(Element lookup records)
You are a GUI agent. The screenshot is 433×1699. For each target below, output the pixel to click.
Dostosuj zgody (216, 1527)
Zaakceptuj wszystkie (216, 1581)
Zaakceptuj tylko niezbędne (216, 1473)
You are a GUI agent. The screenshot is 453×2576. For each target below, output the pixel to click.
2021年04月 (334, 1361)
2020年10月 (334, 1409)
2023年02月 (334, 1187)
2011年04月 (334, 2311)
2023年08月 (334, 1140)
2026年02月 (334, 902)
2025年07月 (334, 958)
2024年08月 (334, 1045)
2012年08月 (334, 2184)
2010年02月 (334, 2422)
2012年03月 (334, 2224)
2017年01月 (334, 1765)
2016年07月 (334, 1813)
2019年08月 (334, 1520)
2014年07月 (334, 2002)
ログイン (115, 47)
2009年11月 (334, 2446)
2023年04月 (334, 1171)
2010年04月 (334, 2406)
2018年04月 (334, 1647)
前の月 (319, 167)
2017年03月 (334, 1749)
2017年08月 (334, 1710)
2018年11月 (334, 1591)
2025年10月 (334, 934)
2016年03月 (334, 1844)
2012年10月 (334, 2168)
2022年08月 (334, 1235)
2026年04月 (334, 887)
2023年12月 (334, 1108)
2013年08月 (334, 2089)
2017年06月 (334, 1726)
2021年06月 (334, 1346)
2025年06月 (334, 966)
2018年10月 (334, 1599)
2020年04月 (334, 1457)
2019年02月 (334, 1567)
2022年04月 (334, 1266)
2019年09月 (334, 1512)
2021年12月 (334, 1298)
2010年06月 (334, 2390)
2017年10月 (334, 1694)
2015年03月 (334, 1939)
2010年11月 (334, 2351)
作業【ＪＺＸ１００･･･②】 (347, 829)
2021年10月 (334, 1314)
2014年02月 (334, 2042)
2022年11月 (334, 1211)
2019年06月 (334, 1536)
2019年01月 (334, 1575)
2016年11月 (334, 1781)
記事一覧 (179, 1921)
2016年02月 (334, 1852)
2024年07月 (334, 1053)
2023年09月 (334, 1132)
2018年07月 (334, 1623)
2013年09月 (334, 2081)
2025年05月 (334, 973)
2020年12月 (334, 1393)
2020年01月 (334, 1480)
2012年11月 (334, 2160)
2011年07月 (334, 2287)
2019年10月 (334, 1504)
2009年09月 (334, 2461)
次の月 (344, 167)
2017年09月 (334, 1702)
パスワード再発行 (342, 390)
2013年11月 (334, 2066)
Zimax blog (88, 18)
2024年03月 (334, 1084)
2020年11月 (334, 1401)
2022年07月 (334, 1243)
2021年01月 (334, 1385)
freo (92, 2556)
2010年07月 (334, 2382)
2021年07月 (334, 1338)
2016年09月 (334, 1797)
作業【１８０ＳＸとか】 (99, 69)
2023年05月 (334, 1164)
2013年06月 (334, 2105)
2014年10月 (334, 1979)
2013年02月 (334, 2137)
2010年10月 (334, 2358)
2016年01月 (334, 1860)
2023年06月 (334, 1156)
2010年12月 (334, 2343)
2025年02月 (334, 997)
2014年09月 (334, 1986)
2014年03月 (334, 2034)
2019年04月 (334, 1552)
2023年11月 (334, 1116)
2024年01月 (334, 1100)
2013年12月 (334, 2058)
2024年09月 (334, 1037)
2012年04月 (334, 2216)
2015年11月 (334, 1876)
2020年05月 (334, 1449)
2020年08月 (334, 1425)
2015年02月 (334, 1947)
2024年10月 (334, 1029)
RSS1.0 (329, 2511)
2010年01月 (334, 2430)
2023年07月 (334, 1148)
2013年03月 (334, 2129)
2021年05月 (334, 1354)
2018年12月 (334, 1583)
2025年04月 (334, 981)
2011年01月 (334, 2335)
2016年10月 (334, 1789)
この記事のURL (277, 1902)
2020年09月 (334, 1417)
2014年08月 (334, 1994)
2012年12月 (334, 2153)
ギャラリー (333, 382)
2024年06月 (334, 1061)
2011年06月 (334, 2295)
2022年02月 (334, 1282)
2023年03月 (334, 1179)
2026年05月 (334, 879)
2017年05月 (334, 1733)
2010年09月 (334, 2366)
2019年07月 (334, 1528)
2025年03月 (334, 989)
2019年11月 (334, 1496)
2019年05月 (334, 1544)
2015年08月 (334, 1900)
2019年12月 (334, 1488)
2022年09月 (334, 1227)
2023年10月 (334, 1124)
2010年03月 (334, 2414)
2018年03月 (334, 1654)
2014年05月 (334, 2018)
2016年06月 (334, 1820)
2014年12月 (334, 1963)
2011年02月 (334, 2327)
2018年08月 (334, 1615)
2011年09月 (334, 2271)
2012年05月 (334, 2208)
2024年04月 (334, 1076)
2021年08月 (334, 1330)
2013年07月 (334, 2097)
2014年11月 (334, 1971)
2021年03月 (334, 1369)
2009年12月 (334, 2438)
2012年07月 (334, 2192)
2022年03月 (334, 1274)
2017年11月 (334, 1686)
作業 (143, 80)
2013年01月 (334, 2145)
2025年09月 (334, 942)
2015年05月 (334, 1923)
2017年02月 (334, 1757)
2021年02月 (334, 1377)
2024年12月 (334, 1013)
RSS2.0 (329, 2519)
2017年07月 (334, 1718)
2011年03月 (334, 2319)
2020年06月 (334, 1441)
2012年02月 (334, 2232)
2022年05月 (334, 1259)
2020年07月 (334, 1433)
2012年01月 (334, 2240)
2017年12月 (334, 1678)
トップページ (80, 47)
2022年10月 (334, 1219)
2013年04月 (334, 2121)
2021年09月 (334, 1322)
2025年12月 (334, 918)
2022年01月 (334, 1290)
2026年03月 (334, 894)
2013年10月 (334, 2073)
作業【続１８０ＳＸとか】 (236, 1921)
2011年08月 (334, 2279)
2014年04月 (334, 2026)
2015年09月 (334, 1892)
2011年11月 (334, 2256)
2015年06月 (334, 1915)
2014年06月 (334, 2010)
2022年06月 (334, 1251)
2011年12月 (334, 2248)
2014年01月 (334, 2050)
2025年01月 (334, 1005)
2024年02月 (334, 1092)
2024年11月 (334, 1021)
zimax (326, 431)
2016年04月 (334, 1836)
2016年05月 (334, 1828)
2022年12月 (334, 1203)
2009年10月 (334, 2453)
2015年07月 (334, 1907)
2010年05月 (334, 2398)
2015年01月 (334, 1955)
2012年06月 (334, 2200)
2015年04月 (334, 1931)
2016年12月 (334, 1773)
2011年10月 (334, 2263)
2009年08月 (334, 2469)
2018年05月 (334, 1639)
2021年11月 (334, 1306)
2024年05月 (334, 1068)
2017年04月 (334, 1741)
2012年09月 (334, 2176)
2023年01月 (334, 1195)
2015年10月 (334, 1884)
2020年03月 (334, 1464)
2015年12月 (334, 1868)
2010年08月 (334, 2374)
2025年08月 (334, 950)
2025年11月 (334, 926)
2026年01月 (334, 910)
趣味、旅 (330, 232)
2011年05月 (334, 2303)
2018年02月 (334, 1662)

■ WORK TO DO: Quote the items word for word, from the line with "2017年07月 (334, 1718)" up to and including the line with "2025年12月 (334, 918)".

■ OUTPUT:
2017年07月 (334, 1718)
2011年03月 (334, 2319)
2020年06月 (334, 1441)
2012年02月 (334, 2232)
2022年05月 (334, 1259)
2020年07月 (334, 1433)
2012年01月 (334, 2240)
2017年12月 (334, 1678)
トップページ (80, 47)
2022年10月 (334, 1219)
2013年04月 (334, 2121)
2021年09月 (334, 1322)
2025年12月 (334, 918)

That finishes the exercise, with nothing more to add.